Le paramètre qui manque à votre analyse est celle de la place de l’individu dans la société, dans l’état, le rôle que joue chaque individu dans un état, et le rôle que joue l’état pour chaque individu.
vous le mentionnez dans votre texte, et vous parlez de “devoir”. Or la bataille qui a été mené après cette époque était celle des droits de l’individu, et non pas de son devoir. la notion du devoir est une notion très ancienne qui a permi d’asservir les individus.
Une des idées phares du 19éme siècle était de considérer “le travail” comme source de droit. celui qui travaille a le droit de participer à la décision, et donc à façonner l’état.
je ne vais pas m’attarder dessus, il suffit de contempler les travaux faites sous les différentes internationales ouvrières.
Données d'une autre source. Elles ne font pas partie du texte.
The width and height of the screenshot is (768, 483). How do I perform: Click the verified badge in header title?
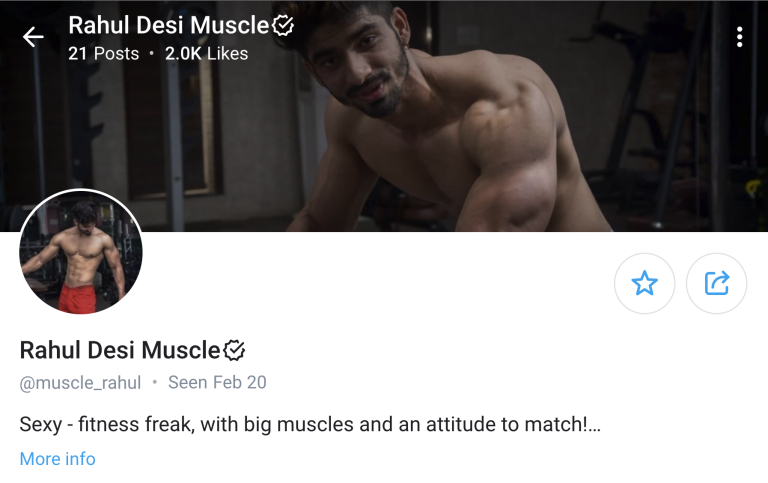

Une des idées phares de la fin du 19éme siècle et le 20éme siècle était de considérer le travail non plus comme une source de droit (et donc non plus comme un devoir), mais comme un droit. c’est pour cette raison que le droit au travail a été inscrit dans plusieurs constitutions comme un droit opposable. L’état devenant de ce fait le garant de ce droit. c’est de la que vient l’opposition entre communisme et capitalisme. le premier revendiquant la souvrainté du travailleur comme acteur actif dans la décision. le deuxième revendiquant la souverainté des capitaux comme élément nécessaire à la garantie du droit au travail.
la pluparts des démocraties actuelles en europe et en amérique sont un mélange de ces deux conceptions. La dérive actuelle est une conséquence des moyens d’action. les capitaux menent la dérive avec le lobbying, la pression financière, les crises économiques, les dettes, etc…les travailleurs n’ont que des moyens éphémères d’actions (grèves, sit in, tractes, pétitions, vote etc..)…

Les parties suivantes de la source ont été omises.